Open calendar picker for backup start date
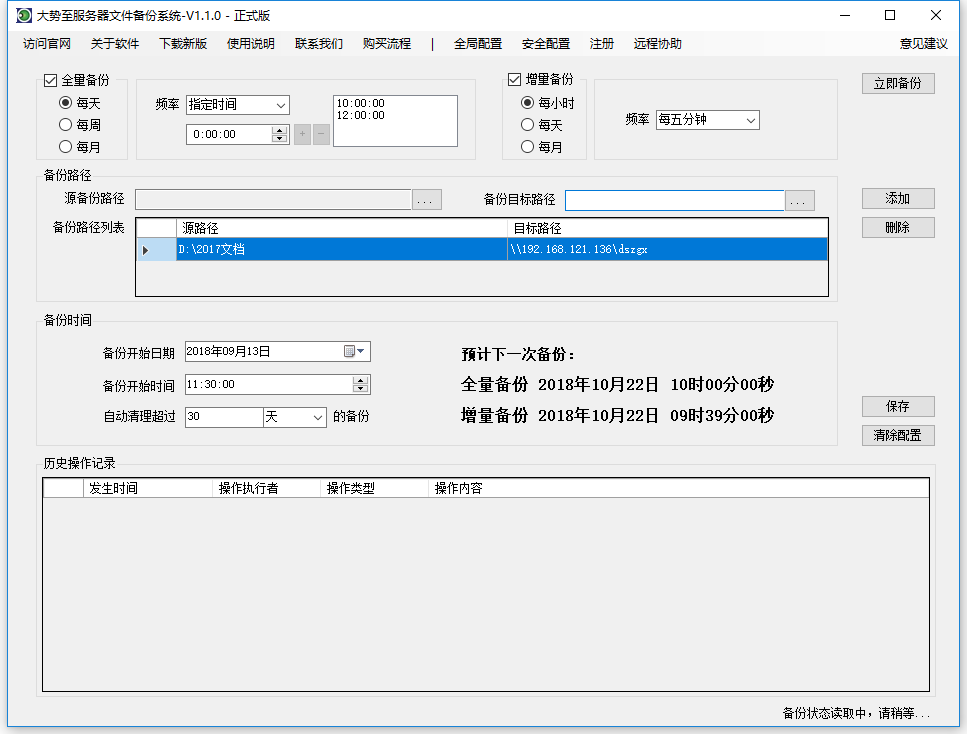The image size is (967, 734). 355,351
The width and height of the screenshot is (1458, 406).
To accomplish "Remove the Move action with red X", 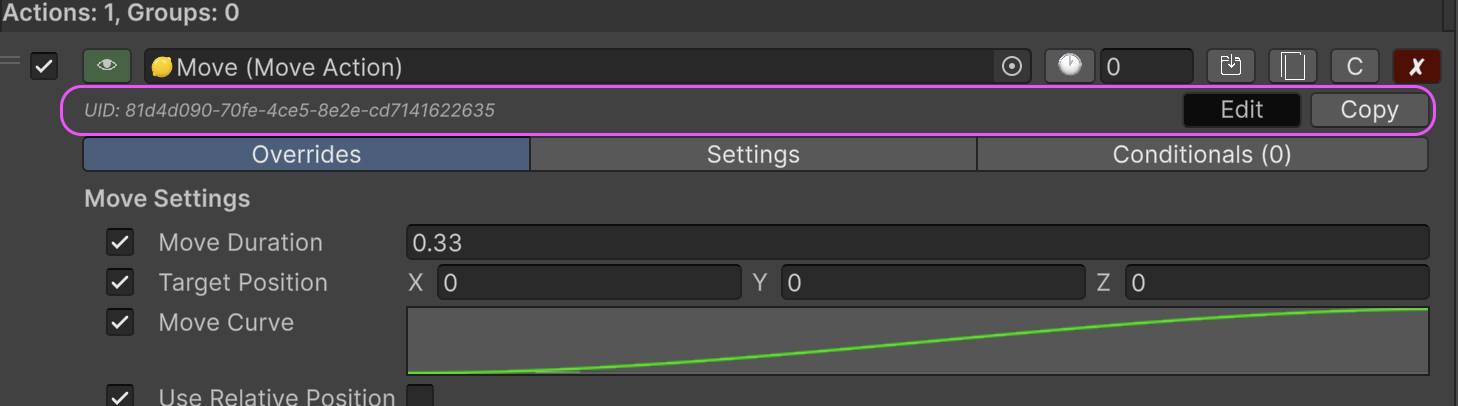I will click(1416, 67).
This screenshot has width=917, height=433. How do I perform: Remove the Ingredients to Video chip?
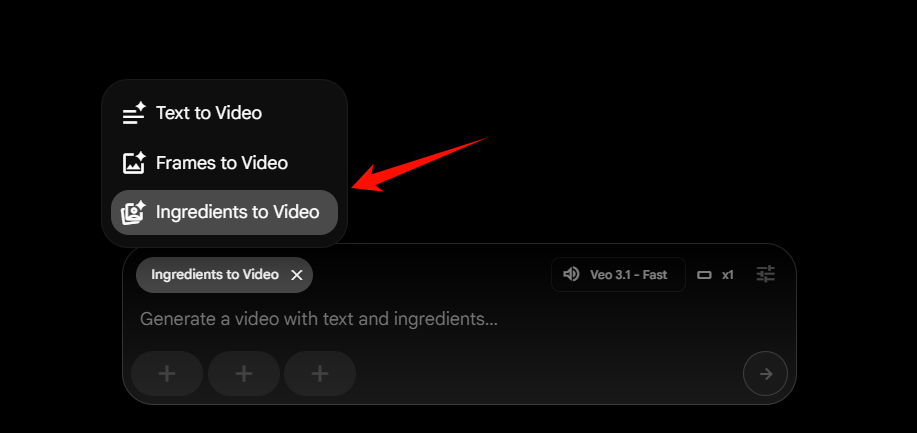click(x=297, y=275)
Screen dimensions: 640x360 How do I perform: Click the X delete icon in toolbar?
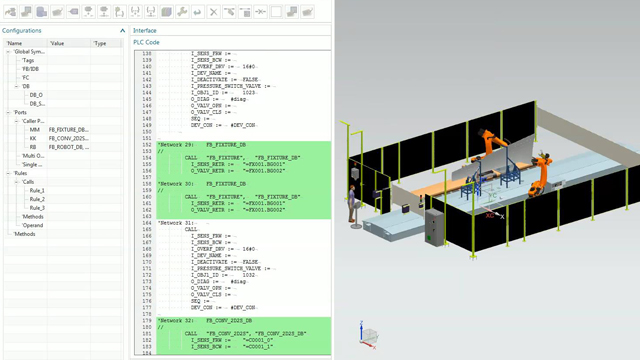coord(213,12)
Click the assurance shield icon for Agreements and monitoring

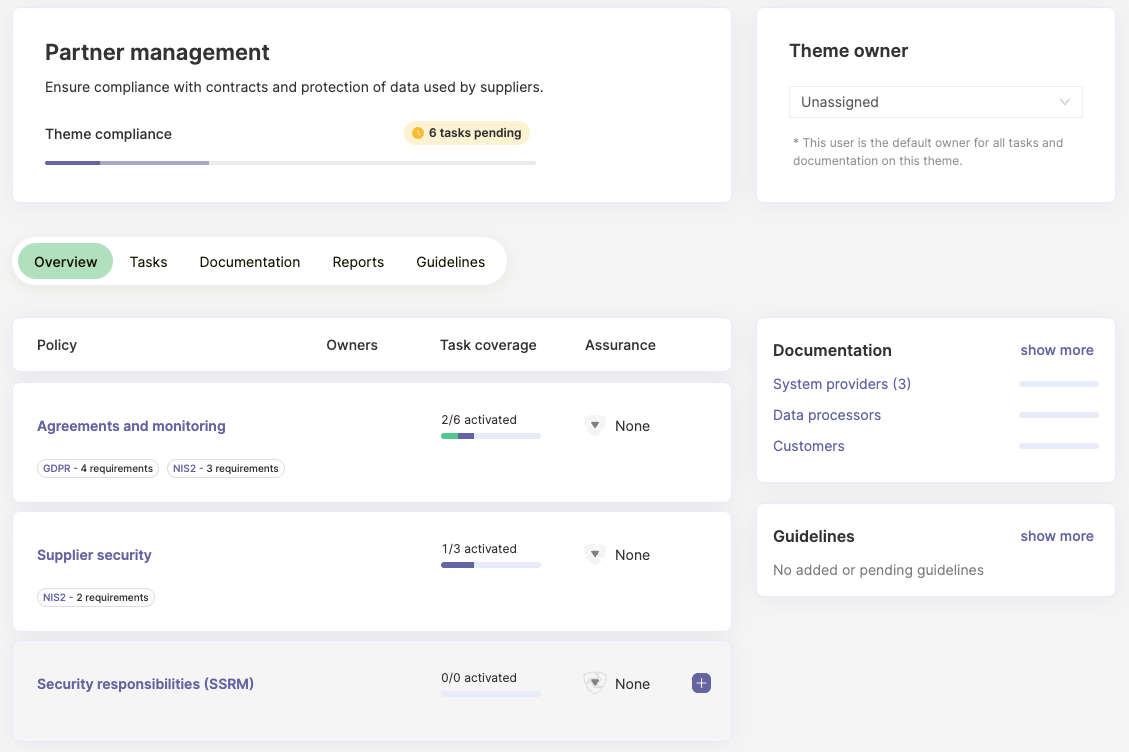pos(595,426)
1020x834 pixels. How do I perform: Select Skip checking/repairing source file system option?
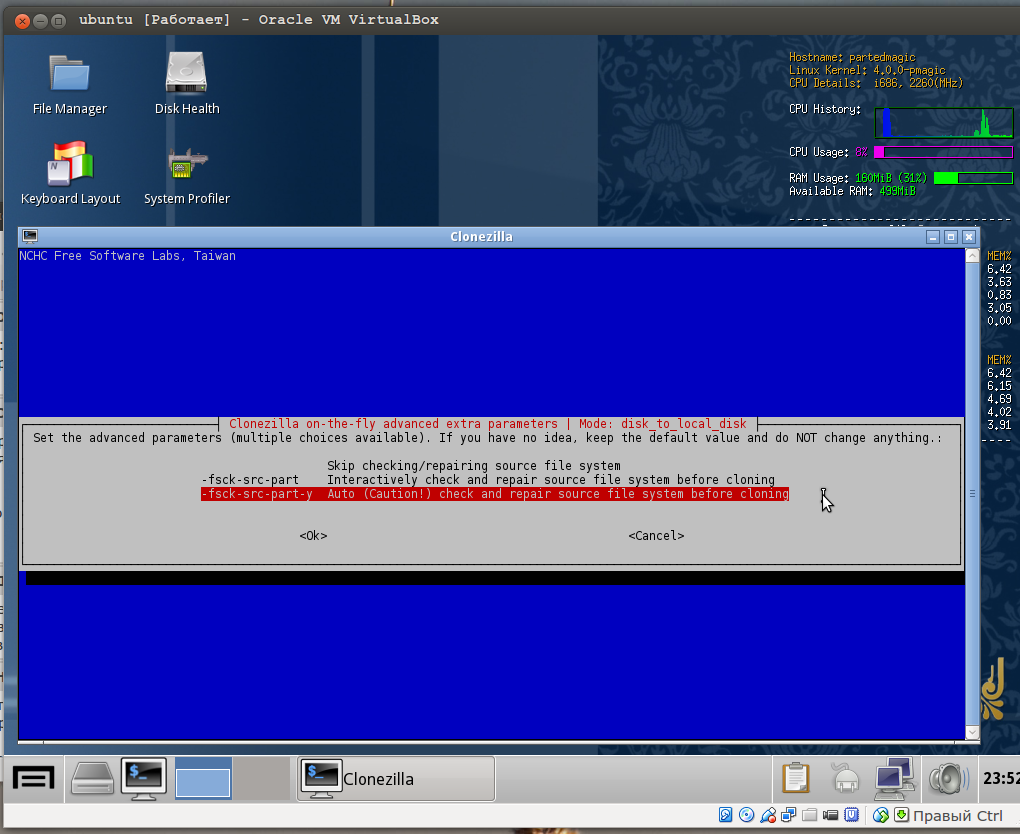coord(473,466)
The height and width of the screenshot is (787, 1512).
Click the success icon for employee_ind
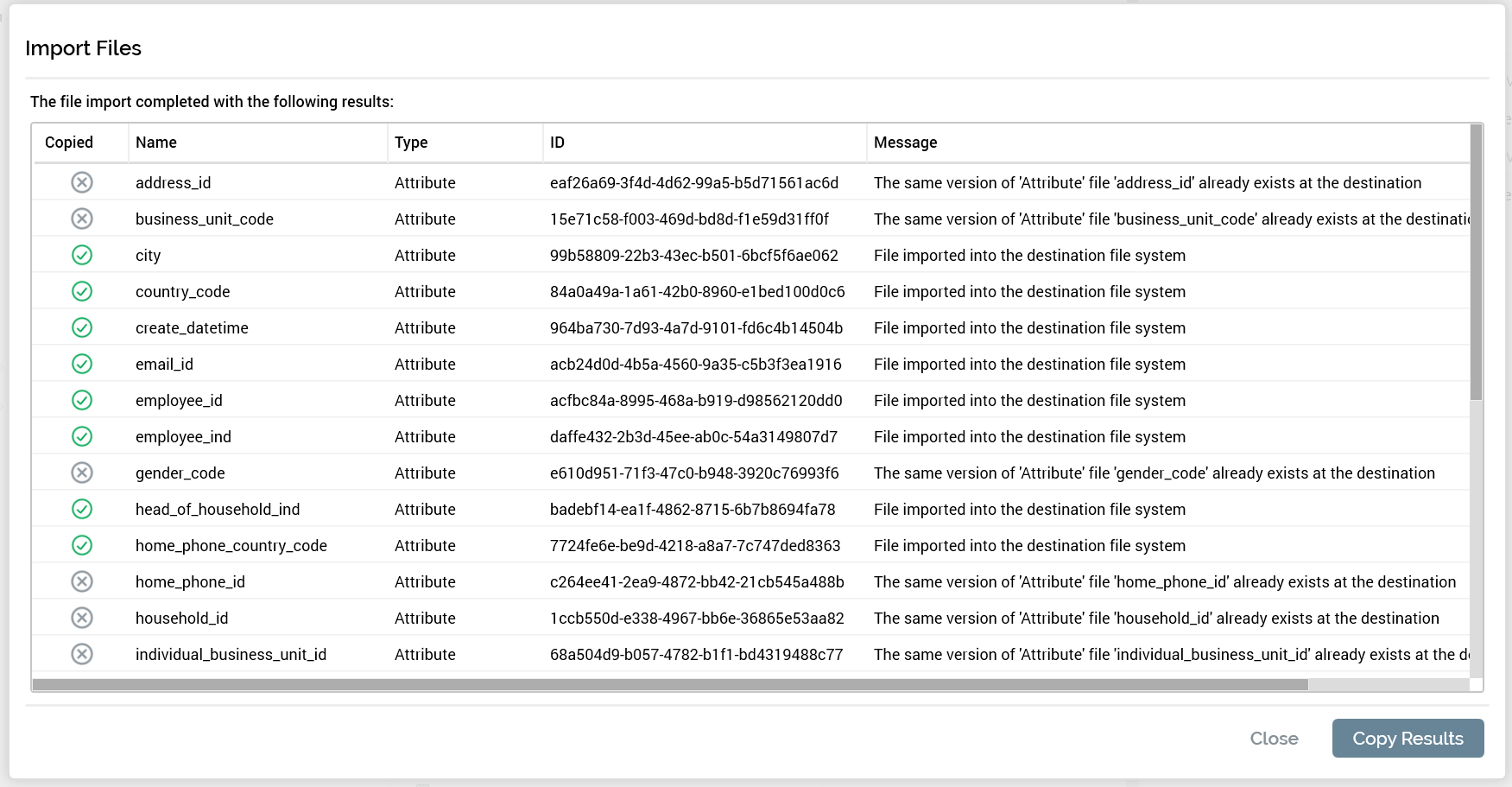pyautogui.click(x=82, y=436)
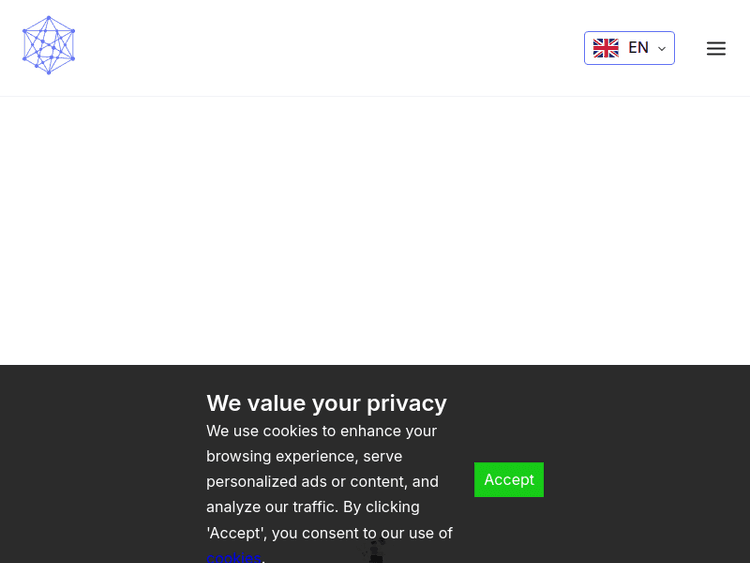This screenshot has height=563, width=750.
Task: Click the small dark figure in the banner
Action: (375, 550)

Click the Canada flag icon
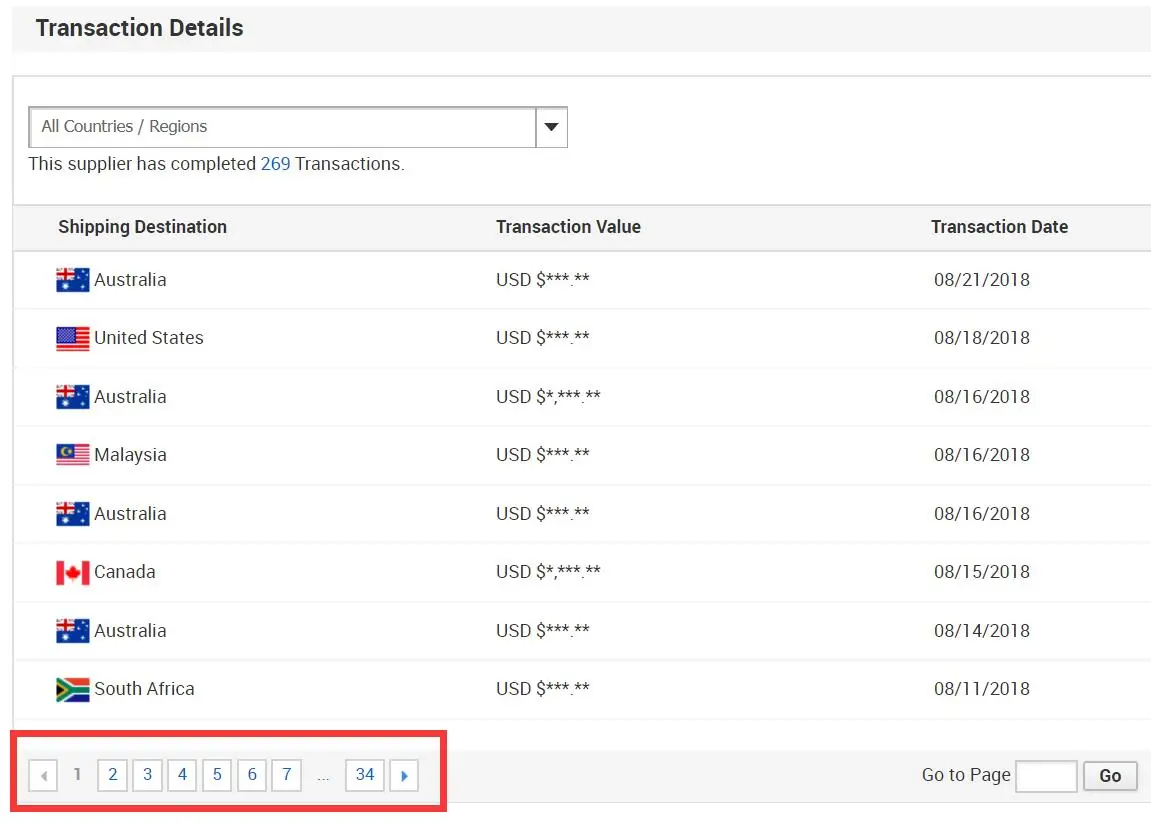[73, 572]
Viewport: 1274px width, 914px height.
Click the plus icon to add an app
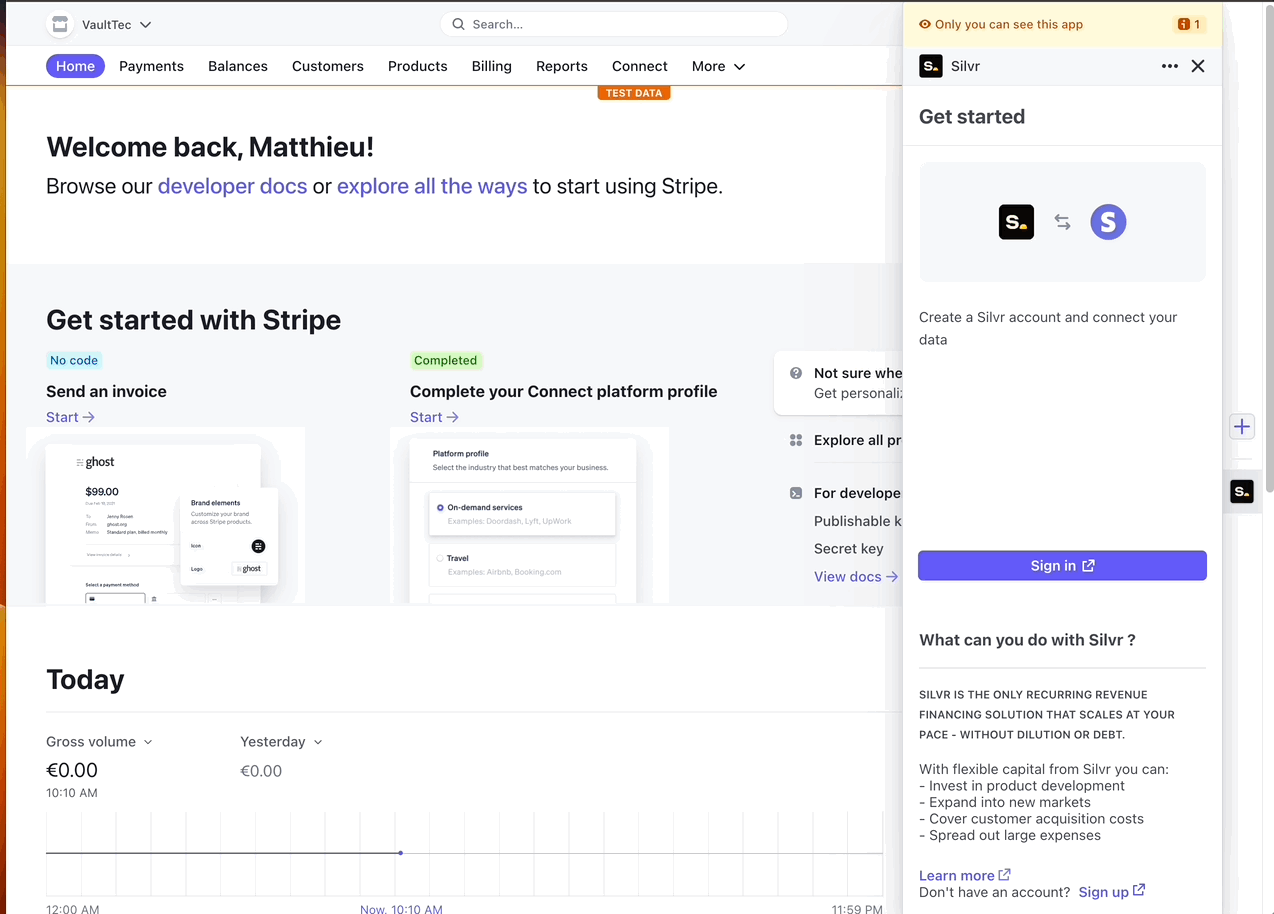coord(1241,426)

# Your task
Working from the line with "1020x834 pixels. How" to the last line of the material above, repeat each line exactly and leave out the pictures.

# Finished exercise
1020x834 pixels. How do I perform: Select Skip checking/repairing source file system option?
coord(473,466)
The height and width of the screenshot is (787, 1512).
Click the success icon for employee_ind
pyautogui.click(x=82, y=436)
This screenshot has height=563, width=750.
Task: Click the small dark figure in the banner
Action: (375, 550)

Click the Canada flag icon
[73, 572]
Viewport: 1274px width, 914px height.
Click the plus icon to add an app
coord(1241,426)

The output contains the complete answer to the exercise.